Monday 7 May 2012

The Maturation of the Billionaire Boy-Man


If all goes as planned, Facebook will finally pull the trigger later this month on its long-salivated-over IPO. The deal could value the company in the neighborhood of $100 billion, making founder and CEO Mark Elliot Zuckerberg’s own unusually large stake worth $25 billion. It is a huge sum, even in context. Zuckerberg’s impending fortune is more money than Wal-Mart’s 10,000-plus stores made last year.

 It’s more than Wall Street paid in bonuses to New Yorkers last year. And it has been amassed in only eight years by a 27-year-old who not long ago passed out business cards reading “I’m CEO, bitch.” The Zuckerberg most people know is the one depicted by The Social Network: nerdy, insecure, and shady—in no way a mature adult who’s earned such massive wealth. His awkward public appearances over the years have not improved that impression.

 Zuckerberg may have written the original code for Facebook, the common view of him goes, but the company’s success since then—the service is now used by nearly one-eighth of the world’s population—has come more despite him than because of him. 

He was just in the right place at the right time. But this view sells Zuckerberg massively short. Getting a company to grow as fast as Facebook has is extraordinarily difficult, even when users do a lot of the work. It’s even more challenging when you go in having never raised so much as a dollar from investors or managed a single employee, and you’re fighting to stay ahead of some of the richest, most aggressive, and most talented companies in the world. 

 “Mark has done two things in his twenties,” a colleague of Zuckerberg says. “He has built a global company, and he has grown up.” The second one made the first possible. When early mistakes risked an employee mutiny, Zuckerberg knuckled down and learned how to lead. He made himself the pupil of some of the best bosses in business but had the maturity never to let outsiders sway his overall vision. He got adept at hiring the right people, and, more important, firing senior employees whom the company had outgrown. 

Appalled at the way he was portrayed in The Social Network, Zuckerberg initially wanted nothing to do with the movie—then, deciding not to let it define him, he rented out theaters in a Mountain View cineplex and bused the entire company over to see it. “Was he lucky?” another early colleague of Zuckerberg says. “Of course.

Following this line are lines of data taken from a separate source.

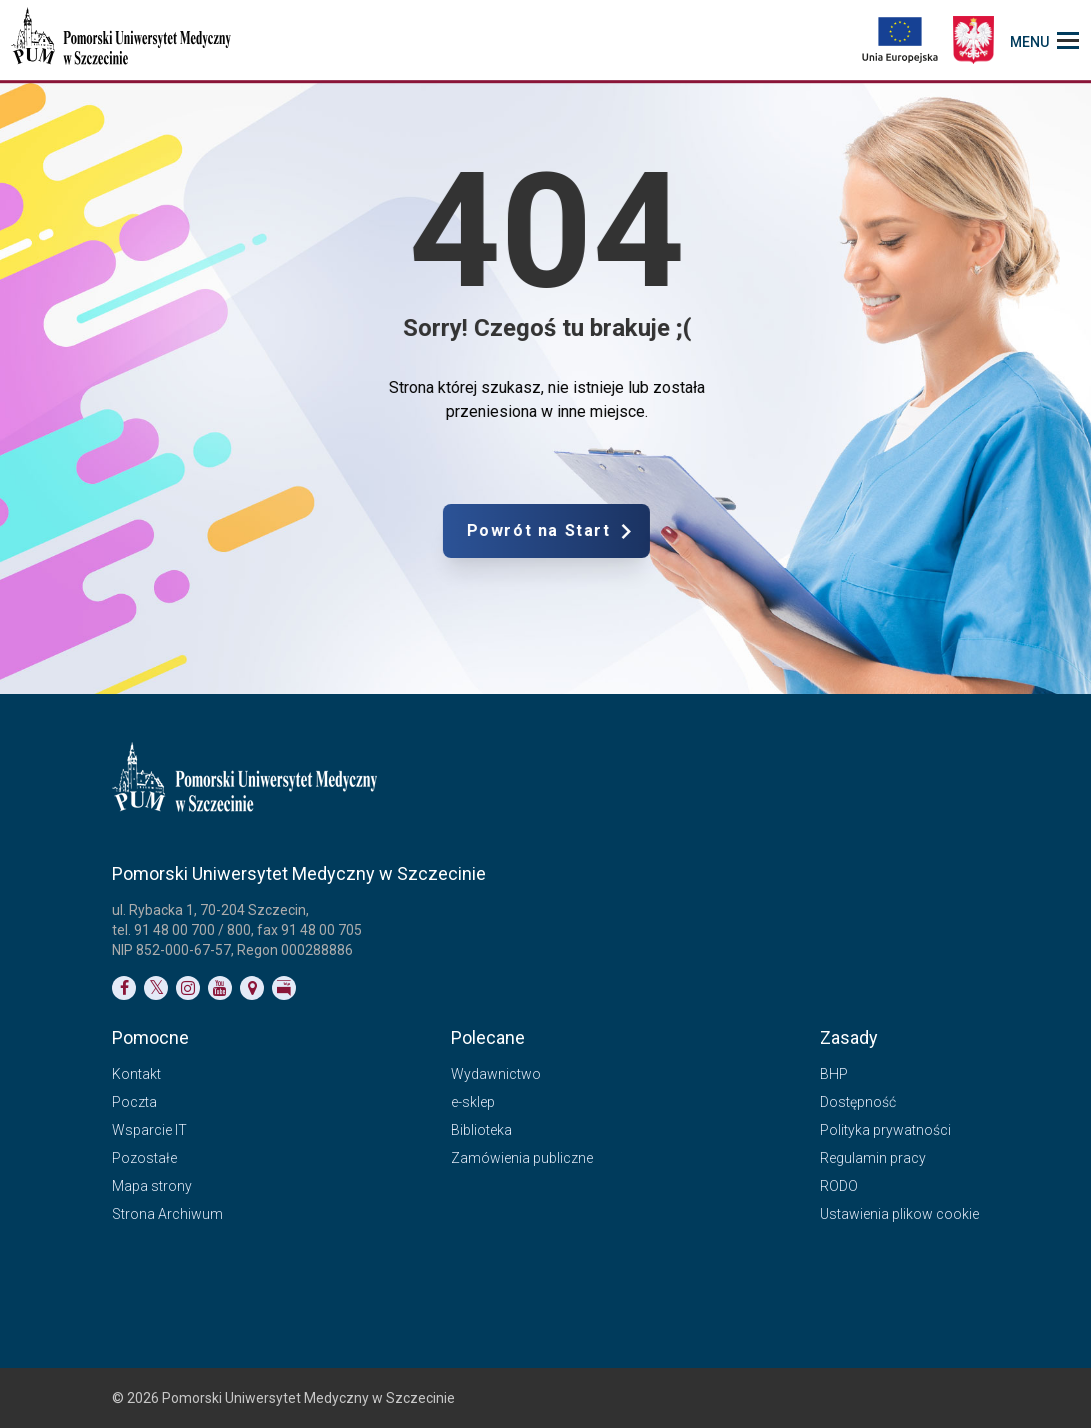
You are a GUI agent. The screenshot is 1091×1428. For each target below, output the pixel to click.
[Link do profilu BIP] (284, 988)
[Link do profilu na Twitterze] (156, 988)
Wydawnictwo (496, 1074)
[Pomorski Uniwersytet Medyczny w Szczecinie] (123, 40)
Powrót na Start (622, 531)
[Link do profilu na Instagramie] (188, 988)
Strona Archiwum (167, 1214)
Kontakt (136, 1074)
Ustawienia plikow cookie (899, 1214)
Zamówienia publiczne (522, 1158)
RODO (839, 1186)
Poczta (134, 1102)
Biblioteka (481, 1130)
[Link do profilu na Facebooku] (124, 988)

We’re all ridiculously lucky. But you also make your own luck. The world has overlooked how great Mark is as a CEO.” He was, yes, in the right place at the right time—but he also has leadership qualities that really set him apart.

 As Facebook embarks on its IPO “road show,” the question of just how good Zuckerberg is will trail it: His control of the company is such that a bet on the company’s stock is a bet on him. Investors will be wagering on an entrepreneur who’s committed himself to getting better and better as a leader. But they’ll also be betting on one whose commitment to his long-term vision is so deep that he just might drive Wall Street crazy.

 When Zuckerberg created “Thefacebook,” there were already similar services on other college campuses. Columbia had one. Stanford had one. Yale had one. At Harvard, Zuckerberg’s schoolmates the Winklevoss brothers had, famously, been trying to get one off the ground for months. Meanwhile, out in the real world, Friendster had amassed more than 2 million users. There was MySpace. There was AOL, which had established the “friend” concept almost a decade earlier with its instant-messaging system’s Buddy Lists.

 Today, all those other social networks are effectively toast, while Facebook is closing in on 1 billion ­users. Why? Because Facebook has executed better. And that starts with Zuckerberg’s formidable instincts. All great consumer-technology products share two attributes, which is that they are cool and easy to use. From the beginning, Zuckerberg knew how to make products that were cool and easy to use. He didn’t “overbuild” Facebook, packing it so full of features that people couldn’t figure out how to use it.

 He made “uptime” a huge early priority, only rolling out Facebook to new schools when he was certain that the company’s servers and software could handle the traffic load. These steps sound like no-brainers, but they trip up a lot of technology start-ups. Stanford’s predecessor to Facebook, for example, was so complicated that it never really caught on. Friendster grew so fast that its infrastructure got swamped: People wanted to log on, but they couldn’t. A year later, when Friendster finally fixed the problem, its U.S. users were gone.